Итак, слушай. Я не отрицаю, что твоя душа прекрасно устроена свыше, но,
будь уверен, что благодаря соприкосновению с телом, в коем она заключена,
она утратила значительную часть своего первоначального благородства, и
больше того - оцепенела за столь долгий срок и как бы забыла и о своем
происхождении, и о своем небесном творце.

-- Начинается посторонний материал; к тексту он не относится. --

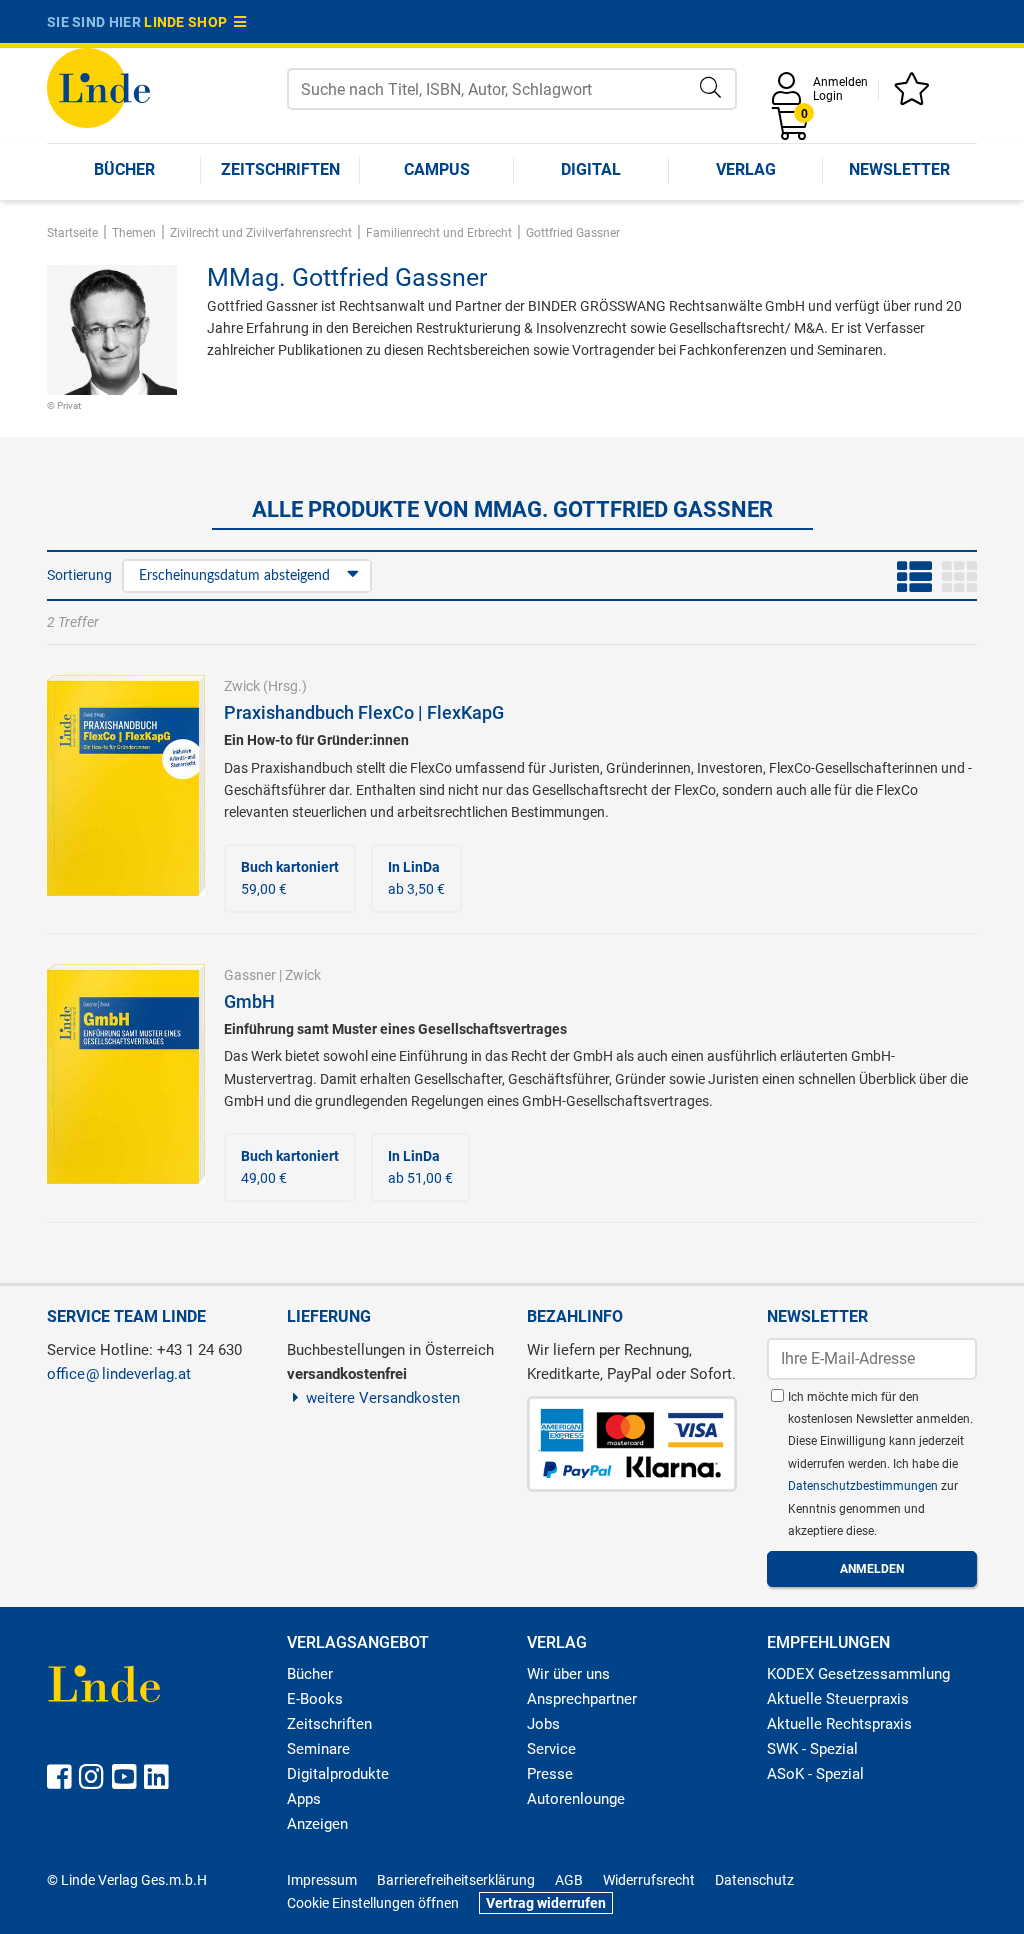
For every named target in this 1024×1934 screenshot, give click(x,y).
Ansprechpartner (582, 1699)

Мне кажется, что Вергилий
превосходно изобразил как страсти, рождающиеся из общения с телом, так и
забвение своей чистейшей природы, когда говорил:

Дышит мощь огневая, небесное теплится семя
В чадах земли; но связало ту мощь греховное тело,
Перстная плоть притупила, расслабила смертные члены.
В душах отсюда желанье, и страх, и довольство, и мука -
Сумрак в темнице слепой, и не брезжит эфир светоносный.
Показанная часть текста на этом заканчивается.